PNP community mobilization plan ‘copies Alsa Masa volunteerism’

CAMP VICENTE LIM — Despite drawing flak for comparing an intelligence-gathering program to a defunct vigilante movement, the top police official of Calabarzon (Cavite, Laguna, Batangas, Rizal and Quezon) said the police were still pushing for the expansion of the Community Mobilization Project (CMP) as a deterrent to crime.

Chief Supt. Edward Carranza, regional police director, said the only thing the CMP adopted from Alsa Masa was the 1980s anticommunist movement’s idea of “volunteerism.”

But unlike Alsa Masa, CMP volunteers will remain unarmed, Carranza said.

Carranza, during the Philippine National Police’s National Advisory Council Summit last week, likened CMP, an information-gathering network in the region, to Alsa Masa of Davao City.

Not police policy

Lawmakers and human rights groups opposed the revival of Alsa Masa or anything similar to the movement that morphed into a vigilante group accused of widespread atrocities in the southern Philippines.

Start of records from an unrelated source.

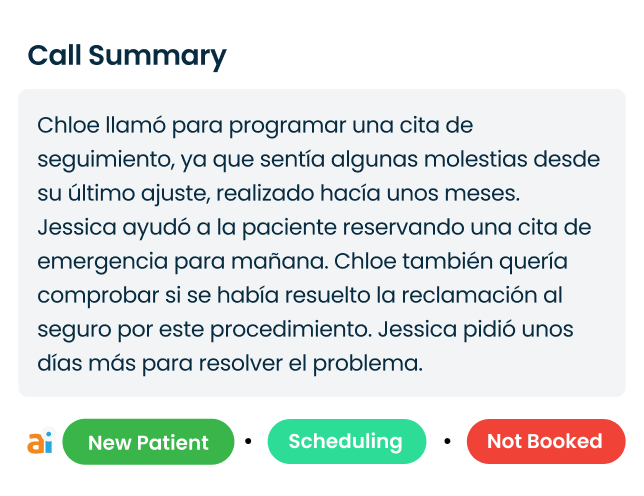Click the orange and blue AI icon
Screen dimensions: 644x496
[x=39, y=442]
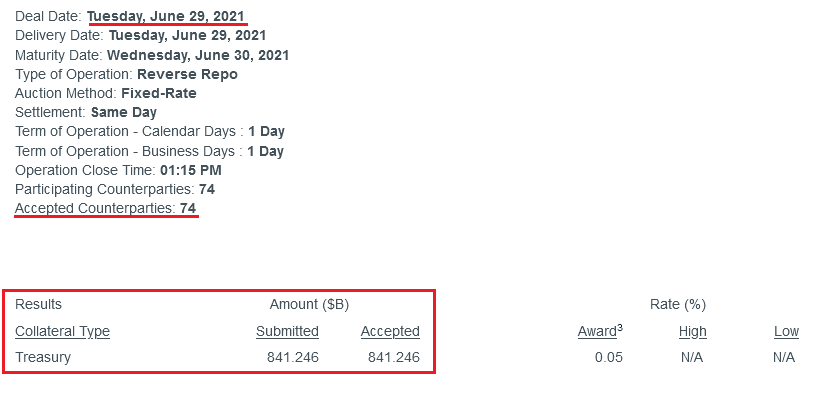This screenshot has width=822, height=393.
Task: Select the Deal Date value text
Action: 166,16
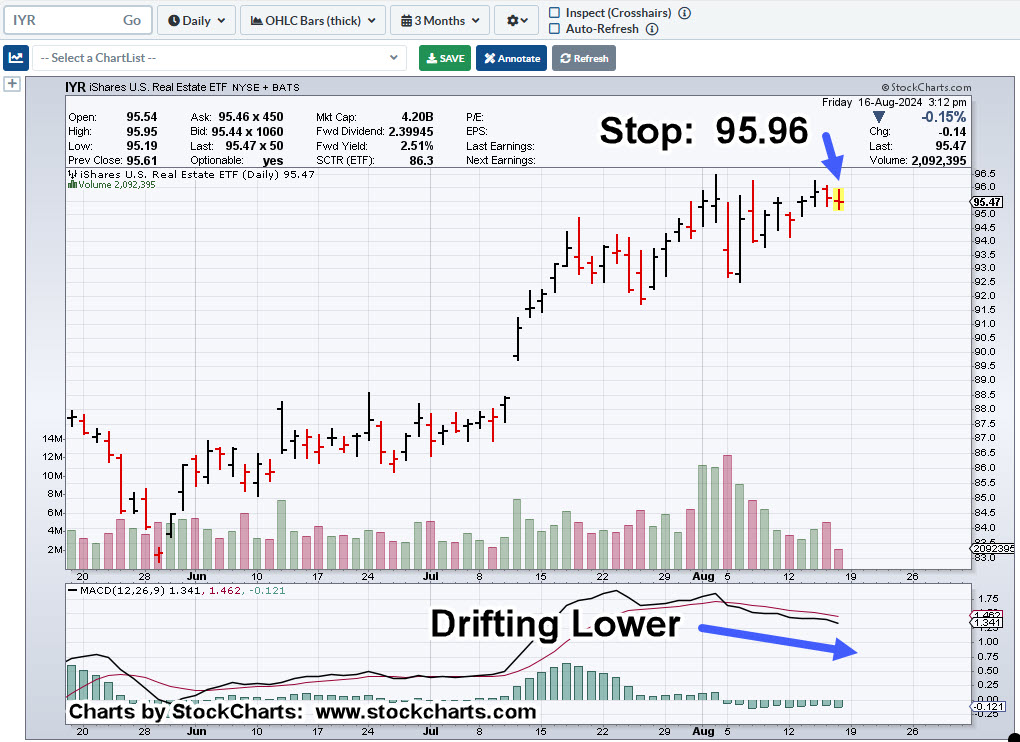Expand the Daily period dropdown
1020x742 pixels.
click(x=197, y=20)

Chief Supt. Benigno Durana, PNP spokesperson, said it was not the PNP’s policy to revive Alsa Masa or “adopt in whatever form the concept of Alsa Masa.”

But at a press conference here on Tuesday afternoon, Carranza said top PNP officials, particularly Deputy Director General Camilo Cascolan and Director Mao Aplasca, “deemed it necessary that [the CMP] be adopted throughout the country as the No.1 [deterrent] to crime.”

“I talked to the DO (director for operations), and in one of our phone conversations, he would like this presented … to be adopted throughout the country, depending, of course, on the decision of the chief PNP (Director General Oscar Albayalde),” he said.

Under CMP, 10 to 20 families  are grouped into “clusters,” each one selecting a cluster leader and a cluster supervisor who will then report suspected criminals, drug pushers or communist rebels to the local police chief.

Raw information

Carranza said all raw information would remain “confidential” and would be verified by the police.

He said the police would not  share raw intelligence with the military or the Philippine Drug Enforcement Agency unless necessary.

Supt. Luis Pascual, chief of the Calabarzon police community relations office, said the CMP was proven successful, reducing the crime volume in, for instance, Santa Rosa City, Laguna, a CMP pilot area, by 44.78 percent from January to October this year.

The clustering system has so far been established “100 percent” in Laguna, Rizal and Quezon, and 93.7 percent in Cavite and 87 percent in Batangas.

Pascual said for the clusters to be fully functional, volunteers needed to undergo training on “Red-spotting,” a police term for identifying communist rebels, and disaster response.